WORK INSTRUCTION: In the items below, change "Please return your answer" to "Please give your answer" everywhere it occurs and leave every other word as it stands.

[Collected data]
######

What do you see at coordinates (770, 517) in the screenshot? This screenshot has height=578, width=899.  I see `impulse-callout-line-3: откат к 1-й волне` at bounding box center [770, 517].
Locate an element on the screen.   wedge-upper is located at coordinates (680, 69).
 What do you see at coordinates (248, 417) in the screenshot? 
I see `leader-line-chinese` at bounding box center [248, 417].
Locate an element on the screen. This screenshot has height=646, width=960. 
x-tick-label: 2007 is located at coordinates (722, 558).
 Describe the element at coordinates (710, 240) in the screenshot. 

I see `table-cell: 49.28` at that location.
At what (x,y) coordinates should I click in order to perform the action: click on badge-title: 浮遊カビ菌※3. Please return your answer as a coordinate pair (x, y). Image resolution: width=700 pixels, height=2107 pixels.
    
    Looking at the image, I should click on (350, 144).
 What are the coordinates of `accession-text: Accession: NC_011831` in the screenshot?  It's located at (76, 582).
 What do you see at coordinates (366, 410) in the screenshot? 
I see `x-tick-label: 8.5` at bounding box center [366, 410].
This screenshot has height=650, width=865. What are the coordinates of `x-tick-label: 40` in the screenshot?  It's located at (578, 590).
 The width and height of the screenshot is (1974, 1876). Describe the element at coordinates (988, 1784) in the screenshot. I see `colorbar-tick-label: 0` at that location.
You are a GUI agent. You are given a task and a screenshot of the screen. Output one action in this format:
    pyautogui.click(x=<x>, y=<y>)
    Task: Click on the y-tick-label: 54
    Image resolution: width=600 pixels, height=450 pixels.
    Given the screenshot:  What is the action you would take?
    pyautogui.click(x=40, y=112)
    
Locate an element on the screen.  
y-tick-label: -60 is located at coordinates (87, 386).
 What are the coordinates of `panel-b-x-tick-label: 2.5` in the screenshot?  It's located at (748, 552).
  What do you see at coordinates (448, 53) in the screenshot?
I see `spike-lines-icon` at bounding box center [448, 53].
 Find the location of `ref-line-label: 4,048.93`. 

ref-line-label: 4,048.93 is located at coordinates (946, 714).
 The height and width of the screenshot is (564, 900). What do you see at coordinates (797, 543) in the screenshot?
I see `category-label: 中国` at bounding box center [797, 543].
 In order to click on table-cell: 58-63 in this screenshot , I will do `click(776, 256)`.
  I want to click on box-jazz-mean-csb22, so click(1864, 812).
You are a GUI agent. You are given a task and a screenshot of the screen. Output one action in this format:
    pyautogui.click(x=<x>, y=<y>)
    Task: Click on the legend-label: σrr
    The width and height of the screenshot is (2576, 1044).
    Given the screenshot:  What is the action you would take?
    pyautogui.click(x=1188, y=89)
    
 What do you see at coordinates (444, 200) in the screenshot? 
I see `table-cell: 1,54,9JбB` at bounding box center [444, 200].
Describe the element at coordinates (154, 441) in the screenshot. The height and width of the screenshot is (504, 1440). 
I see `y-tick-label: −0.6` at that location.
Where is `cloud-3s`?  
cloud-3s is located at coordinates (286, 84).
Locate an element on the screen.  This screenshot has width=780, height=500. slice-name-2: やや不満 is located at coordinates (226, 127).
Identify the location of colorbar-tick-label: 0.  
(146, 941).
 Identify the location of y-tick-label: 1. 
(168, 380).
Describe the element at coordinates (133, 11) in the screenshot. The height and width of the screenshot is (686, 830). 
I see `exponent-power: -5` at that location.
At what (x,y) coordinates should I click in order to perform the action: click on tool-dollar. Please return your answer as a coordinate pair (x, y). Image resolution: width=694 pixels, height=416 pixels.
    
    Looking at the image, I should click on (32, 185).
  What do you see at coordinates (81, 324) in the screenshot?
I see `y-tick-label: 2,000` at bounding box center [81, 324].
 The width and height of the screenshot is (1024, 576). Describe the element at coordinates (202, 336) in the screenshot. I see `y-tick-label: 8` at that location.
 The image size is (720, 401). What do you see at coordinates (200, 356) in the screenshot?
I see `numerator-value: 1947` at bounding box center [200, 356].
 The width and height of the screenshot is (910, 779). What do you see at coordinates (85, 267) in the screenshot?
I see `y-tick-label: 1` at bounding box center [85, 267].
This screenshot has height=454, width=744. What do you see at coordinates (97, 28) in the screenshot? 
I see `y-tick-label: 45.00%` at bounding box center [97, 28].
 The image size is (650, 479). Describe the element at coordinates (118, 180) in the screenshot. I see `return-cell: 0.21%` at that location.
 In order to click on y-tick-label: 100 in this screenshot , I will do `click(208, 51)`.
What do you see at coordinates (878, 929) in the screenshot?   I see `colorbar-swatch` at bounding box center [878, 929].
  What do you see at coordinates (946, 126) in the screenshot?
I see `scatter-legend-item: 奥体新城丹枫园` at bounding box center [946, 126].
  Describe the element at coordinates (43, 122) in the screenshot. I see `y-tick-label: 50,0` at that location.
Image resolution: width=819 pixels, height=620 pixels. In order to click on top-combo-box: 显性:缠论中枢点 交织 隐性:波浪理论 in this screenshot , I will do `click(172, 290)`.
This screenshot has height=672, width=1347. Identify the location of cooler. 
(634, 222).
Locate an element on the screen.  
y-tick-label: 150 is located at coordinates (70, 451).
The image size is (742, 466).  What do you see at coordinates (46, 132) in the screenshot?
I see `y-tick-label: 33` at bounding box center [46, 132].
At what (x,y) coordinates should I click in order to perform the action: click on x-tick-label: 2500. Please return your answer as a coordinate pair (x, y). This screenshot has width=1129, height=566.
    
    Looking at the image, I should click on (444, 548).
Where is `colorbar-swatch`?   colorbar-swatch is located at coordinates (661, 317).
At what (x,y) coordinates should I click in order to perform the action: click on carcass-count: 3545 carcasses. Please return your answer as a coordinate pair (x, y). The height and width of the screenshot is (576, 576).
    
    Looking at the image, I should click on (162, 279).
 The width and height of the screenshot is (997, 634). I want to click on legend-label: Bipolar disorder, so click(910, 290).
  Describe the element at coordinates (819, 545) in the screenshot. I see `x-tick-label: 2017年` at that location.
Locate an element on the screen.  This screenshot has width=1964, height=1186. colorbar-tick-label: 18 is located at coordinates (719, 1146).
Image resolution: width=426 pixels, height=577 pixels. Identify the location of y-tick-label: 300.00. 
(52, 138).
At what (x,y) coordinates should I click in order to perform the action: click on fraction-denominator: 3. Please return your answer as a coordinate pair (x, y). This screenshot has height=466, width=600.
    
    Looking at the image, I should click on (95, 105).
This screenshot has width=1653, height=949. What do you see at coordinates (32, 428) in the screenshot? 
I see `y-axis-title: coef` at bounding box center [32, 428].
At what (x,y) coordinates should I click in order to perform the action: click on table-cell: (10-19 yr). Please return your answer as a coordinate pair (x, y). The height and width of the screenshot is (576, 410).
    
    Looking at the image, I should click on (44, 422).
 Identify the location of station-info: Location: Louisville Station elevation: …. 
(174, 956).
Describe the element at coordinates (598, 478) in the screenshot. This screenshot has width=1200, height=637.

######

EXERCISE ANSWER:
What do you see at coordinates (770, 517) in the screenshot? This screenshot has height=578, width=899.  I see `impulse-callout-line-3: откат к 1-й волне` at bounding box center [770, 517].
Locate an element on the screen.   wedge-upper is located at coordinates (680, 69).
 What do you see at coordinates (248, 417) in the screenshot? 
I see `leader-line-chinese` at bounding box center [248, 417].
Locate an element on the screen. This screenshot has height=646, width=960. 
x-tick-label: 2007 is located at coordinates (722, 558).
 Describe the element at coordinates (710, 240) in the screenshot. 

I see `table-cell: 49.28` at that location.
At what (x,y) coordinates should I click in order to perform the action: click on badge-title: 浮遊カビ菌※3. Please give your answer as a coordinate pair (x, y). Image resolution: width=700 pixels, height=2107 pixels.
    
    Looking at the image, I should click on (350, 144).
 What are the coordinates of `accession-text: Accession: NC_011831` in the screenshot?  It's located at (76, 582).
 What do you see at coordinates (366, 410) in the screenshot? 
I see `x-tick-label: 8.5` at bounding box center [366, 410].
This screenshot has height=650, width=865. What are the coordinates of `x-tick-label: 40` in the screenshot?  It's located at (578, 590).
 The width and height of the screenshot is (1974, 1876). Describe the element at coordinates (988, 1784) in the screenshot. I see `colorbar-tick-label: 0` at that location.
You are a GUI agent. You are given a task and a screenshot of the screen. Output one action in this format:
    pyautogui.click(x=<x>, y=<y>)
    Task: Click on the y-tick-label: 54
    Image resolution: width=600 pixels, height=450 pixels.
    Given the screenshot:  What is the action you would take?
    pyautogui.click(x=40, y=112)
    
Locate an element on the screen.  
y-tick-label: -60 is located at coordinates (87, 386).
 What are the coordinates of `panel-b-x-tick-label: 2.5` in the screenshot?  It's located at (748, 552).
  What do you see at coordinates (448, 53) in the screenshot?
I see `spike-lines-icon` at bounding box center [448, 53].
 Find the location of `ref-line-label: 4,048.93`. 

ref-line-label: 4,048.93 is located at coordinates (946, 714).
 The height and width of the screenshot is (564, 900). What do you see at coordinates (797, 543) in the screenshot?
I see `category-label: 中国` at bounding box center [797, 543].
 In order to click on table-cell: 58-63 in this screenshot , I will do `click(776, 256)`.
  I want to click on box-jazz-mean-csb22, so click(1864, 812).
You are a GUI agent. You are given a task and a screenshot of the screen. Output one action in this format:
    pyautogui.click(x=<x>, y=<y>)
    Task: Click on the legend-label: σrr
    The width and height of the screenshot is (2576, 1044).
    Given the screenshot:  What is the action you would take?
    pyautogui.click(x=1188, y=89)
    
 What do you see at coordinates (444, 200) in the screenshot? 
I see `table-cell: 1,54,9JбB` at bounding box center [444, 200].
Describe the element at coordinates (154, 441) in the screenshot. The height and width of the screenshot is (504, 1440). 
I see `y-tick-label: −0.6` at that location.
Where is `cloud-3s`?  
cloud-3s is located at coordinates (286, 84).
Locate an element on the screen.  This screenshot has width=780, height=500. slice-name-2: やや不満 is located at coordinates (226, 127).
Identify the location of colorbar-tick-label: 0.  
(146, 941).
 Identify the location of y-tick-label: 1. 
(168, 380).
Describe the element at coordinates (133, 11) in the screenshot. The height and width of the screenshot is (686, 830). 
I see `exponent-power: -5` at that location.
At what (x,y) coordinates should I click in order to perform the action: click on tool-dollar. Please give your answer as a coordinate pair (x, y). Image resolution: width=694 pixels, height=416 pixels.
    
    Looking at the image, I should click on (32, 185).
  What do you see at coordinates (81, 324) in the screenshot?
I see `y-tick-label: 2,000` at bounding box center [81, 324].
 The width and height of the screenshot is (1024, 576). Describe the element at coordinates (202, 336) in the screenshot. I see `y-tick-label: 8` at that location.
 The image size is (720, 401). What do you see at coordinates (200, 356) in the screenshot?
I see `numerator-value: 1947` at bounding box center [200, 356].
 The width and height of the screenshot is (910, 779). What do you see at coordinates (85, 267) in the screenshot?
I see `y-tick-label: 1` at bounding box center [85, 267].
This screenshot has height=454, width=744. What do you see at coordinates (97, 28) in the screenshot? 
I see `y-tick-label: 45.00%` at bounding box center [97, 28].
 The image size is (650, 479). Describe the element at coordinates (118, 180) in the screenshot. I see `return-cell: 0.21%` at that location.
 In order to click on y-tick-label: 100 in this screenshot , I will do `click(208, 51)`.
What do you see at coordinates (878, 929) in the screenshot?   I see `colorbar-swatch` at bounding box center [878, 929].
  What do you see at coordinates (946, 126) in the screenshot?
I see `scatter-legend-item: 奥体新城丹枫园` at bounding box center [946, 126].
  Describe the element at coordinates (43, 122) in the screenshot. I see `y-tick-label: 50,0` at that location.
Image resolution: width=819 pixels, height=620 pixels. In order to click on top-combo-box: 显性:缠论中枢点 交织 隐性:波浪理论 in this screenshot , I will do `click(172, 290)`.
This screenshot has height=672, width=1347. Identify the location of cooler. 
(634, 222).
Locate an element on the screen.  
y-tick-label: 150 is located at coordinates (70, 451).
The image size is (742, 466).  What do you see at coordinates (46, 132) in the screenshot?
I see `y-tick-label: 33` at bounding box center [46, 132].
At what (x,y) coordinates should I click in order to perform the action: click on x-tick-label: 2500. Please give your answer as a coordinate pair (x, y). This screenshot has width=1129, height=566.
    
    Looking at the image, I should click on (444, 548).
Where is `colorbar-swatch`?   colorbar-swatch is located at coordinates (661, 317).
At what (x,y) coordinates should I click in order to perform the action: click on carcass-count: 3545 carcasses. Please give your answer as a coordinate pair (x, y). The height and width of the screenshot is (576, 576).
    
    Looking at the image, I should click on (162, 279).
 The width and height of the screenshot is (997, 634). I want to click on legend-label: Bipolar disorder, so click(910, 290).
  Describe the element at coordinates (819, 545) in the screenshot. I see `x-tick-label: 2017年` at that location.
Locate an element on the screen.  This screenshot has width=1964, height=1186. colorbar-tick-label: 18 is located at coordinates (719, 1146).
Image resolution: width=426 pixels, height=577 pixels. Identify the location of y-tick-label: 300.00. 
(52, 138).
At what (x,y) coordinates should I click in order to perform the action: click on fraction-denominator: 3. Please give your answer as a coordinate pair (x, y). This screenshot has height=466, width=600.
    
    Looking at the image, I should click on (95, 105).
This screenshot has width=1653, height=949. What do you see at coordinates (32, 428) in the screenshot? 
I see `y-axis-title: coef` at bounding box center [32, 428].
At what (x,y) coordinates should I click in order to perform the action: click on table-cell: (10-19 yr). Please give your answer as a coordinate pair (x, y). The height and width of the screenshot is (576, 410).
    
    Looking at the image, I should click on (44, 422).
 Identify the location of station-info: Location: Louisville Station elevation: …. 
(174, 956).
Describe the element at coordinates (598, 478) in the screenshot. This screenshot has width=1200, height=637.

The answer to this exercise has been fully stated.